La cena transcurría entre risas y copas de vino. María y yo nos sentíamos cómodos con Jesús y Sara, nuestros amigos íntimos desde hacía años. Aquella noche, la conversación fluyó con naturalidad, hasta que los temas se volvieron más personales, más íntimos. Fue en ese momento cuando María, con una chispa de picardía en sus ojos, decidió compartir con Sara la experiencia que habíamos vivido días atrás.

—No sabes lo que pasó la otra noche… —dijo María, bajando ligeramente la voz, como si estuviera confesando un secreto prohibido.

Sara se inclinó hacia adelante, intrigada. Sus ojos brillaban con curiosidad mientras escuchaba cada palabra de María. Cuando entendió de qué iba la historia, sus labios se entreabrieron y sus mejillas se encendieron. Pero lo que más me llamó la atención fue la forma en que su cuerpo reaccionó: sus pezones se endurecieron bajo la tela ajustada de su vestido. Se mordió el labio, claramente excitada por la confesión.

—Dios, María… eso es increíble. No sé si podría hacerlo, pero… solo de imaginarlo… —murmuró, con la voz temblorosa.

María sonrió y apoyó su mano sobre la de Sara, en un gesto de complicidad femenina.

—Te excita, ¿verdad? Lo noto en tu mirada, en cómo te has mordido el labio… —susurró María, con una sonrisa juguetona.
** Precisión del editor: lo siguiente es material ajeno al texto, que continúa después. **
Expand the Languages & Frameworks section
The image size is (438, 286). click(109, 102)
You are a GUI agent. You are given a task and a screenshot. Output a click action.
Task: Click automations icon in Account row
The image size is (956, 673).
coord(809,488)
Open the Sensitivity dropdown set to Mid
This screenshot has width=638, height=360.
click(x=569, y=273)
Sara asintió sin decir nada, sus ojos fijos en los de mi mujer. El ambiente se cargó de electricidad entre ellas, pero la conversación se vio interrumpida por Jesús, que les preguntó de qué hablaban con tanta confidencialidad. Con un leve suspiro y una mirada pícara, Sara decidió contarle todo mientras caminábamos hacia el local de moda donde terminaríamos la noche.

En el trayecto, la expresión de Jesús cambió. Primero fue sorpresa, luego una sonrisa curiosa se dibujó en su rostro. Miró a Sara con una mezcla de admiración y picardía.

—¿Y qué piensas? —le preguntó Sara a su esposo, con un leve rubor en sus mejillas.

—Que es algo atrevido… pero también muy excitante —admitió Jesús, con una media sonrisa.

Cuando llegamos al bar, nos instalamos en un rincón más apartado, donde las luces tenues y la música de fondo creaban el ambiente perfecto para hablar sin reservas. La conversación retomó su rumbo y, sin darnos cuenta, nos encontramos los cuatro compartiendo pensamientos, deseos ocultos y fantasías. Jesús y Sara admitieron que la idea les daba morbo, pero no sabían si serían capaces de dar ese paso.

—Siempre hemos tenido curiosidad —confesó Sara—. Pero nunca nos hemos atrevido a hacerlo realidad.

Luis tomó un sorbo de su copa y los miró con serenidad antes de hablar.

—Podríamos ir a nuestra casa —propuso—. No hay presión, solo veamos qué pasa.

Jesús y Sara intercambiaron una mirada. Se notaba que la idea los tentaba, que la conversación había encendido algo en ellos. Finalmente, fue Sara quien tomó la decisión.

—Está bien —dijo con una leve sonrisa—, pero solo con nuestras parejas.

Antes de salir del bar, observé con más detenimiento a Sara y Jesús. Eran una pareja envidiable en cuanto a físico y energía. Sara, a sus 35 años, tenía un cuerpo firme y esculpido por el ejercicio. Sus piernas eran largas y torneadas, su vientre plano y sus caderas bien definidas. Su piel tenía un brillo saludable y su escote dejaba ver unos senos firmes que, en aquel momento, se notaban más marcados por la excitación. Sus ojos oscuros reflejaban una mezcla de nerviosismo y deseo.

Jesús, por otro lado, tenía una complexión atlética, con brazos y torso bien definidos por años de gimnasio. Sus manos grandes y fuertes daban la impresión de seguridad y dominio. Su mandíbula marcada y su barba bien recortada le daban un aire varonil, y su expresión en ese momento mostraba una mezcla de expectación y deseo contenido.

La tensión en el aire era palpable mientras nos dirigíamos a nuestra casa. Todos sabíamos que algo estaba por suceder, pero ninguno estaba seguro de hasta dónde llegaríamos esa noche.